Sunday, February 17, 2008

Blowing up a satellite

And I thought the political parties were paranoid! We have a satellite dropping down to earth that could land on someone's head. It's filled with toxic fuel. The U.S. has determined that we're gonna have to blow it up in space to try to avoid having it do whatever damage it might do if it continues to fall to the earth.

Sounds like a kinda-maybe-almost winner right? I'm not so sure but better minds than mine have looked at the problem and decided blowing it up out in space is better than having it land here. Not sure what happens to all that fuel that gets torched up in the heavens, hopefully it won't someday rain down on our heads...

Whether it's a good idea or not, the Chinese and Russians are concerned. They think that we're using this as a way to test our weapons in space. Maybe we are going to glean some data from blowing it up, but the alternative to blowing it up isn't exactly thrilling.

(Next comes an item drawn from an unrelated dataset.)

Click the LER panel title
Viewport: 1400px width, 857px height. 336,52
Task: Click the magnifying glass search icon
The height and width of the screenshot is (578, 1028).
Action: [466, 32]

I haven't seen where anyone has come up with a better solution than blowing it up out in space. I'm not sure what the Russians and Chinese want us to do? Maybe we should have target practice, let everyone fire a missile at the satellite at the same time?

If you really want to be paranoid and suspicious, think about the secret imaging sensor that was on the satellite. Is that the real reason they want to blow it up? Hide whatever it was? Here's another thought for you... this thing went up... then failed. How come we spent all the money for this thing-a-majiger and yet we can't do it well enough to have it stay up there were we wanted it? And here's another.... what were they looking at with the secret imaging sensor? Read the story below. The sensor is kind of mentioned as an afterthought in the last sentence.

China concerned about US satellite plans

BEIJING - China said Sunday it was concerned about U.S. military plans to shoot down a damaged spy satellite that is hurtling toward Earth with 1,000 pounds of toxic fuel.